The data ▸
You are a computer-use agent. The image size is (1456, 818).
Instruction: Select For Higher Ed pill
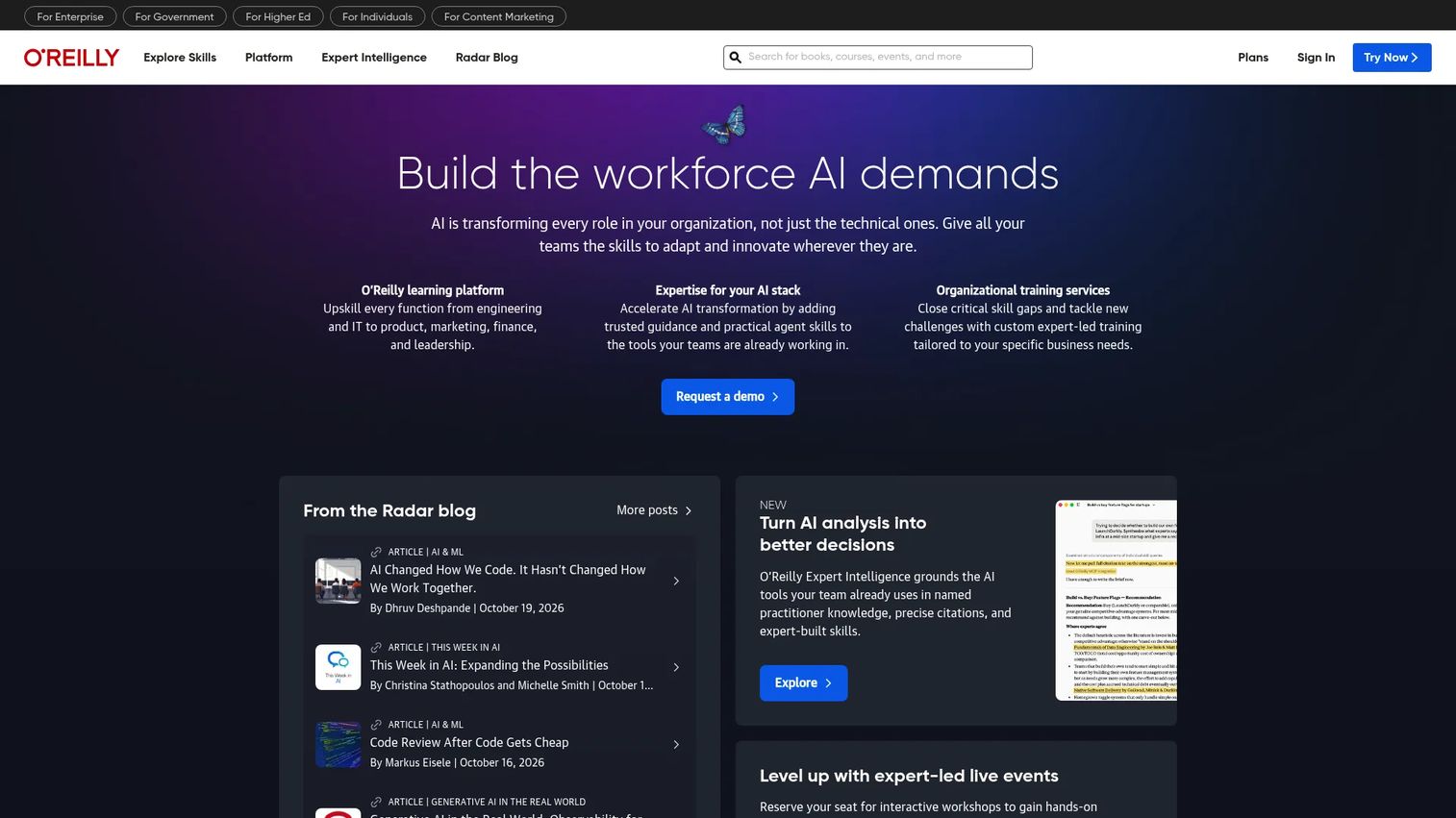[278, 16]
==
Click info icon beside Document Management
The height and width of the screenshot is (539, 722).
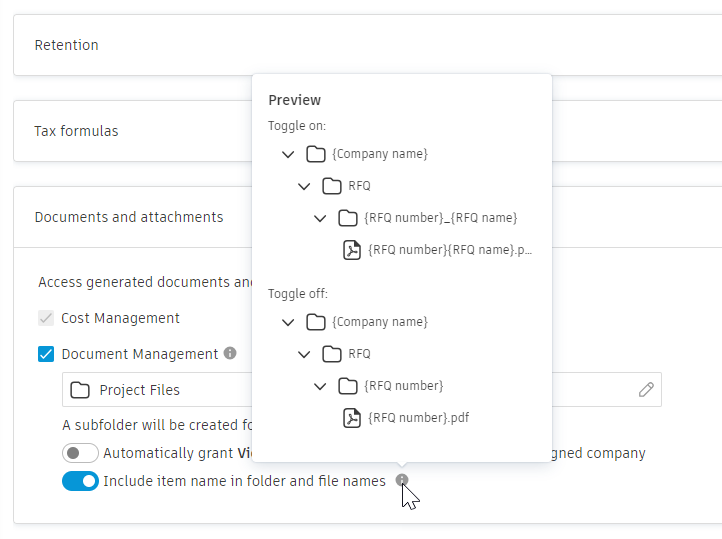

To do ▸ Extract the lines from the records word for word, from the line containing "Click info icon beside Document Management" through the line containing "The height and", including both of those lines.

Answer to the problem ▸
Click info icon beside Document Management
The height and width of the screenshot is (539, 722).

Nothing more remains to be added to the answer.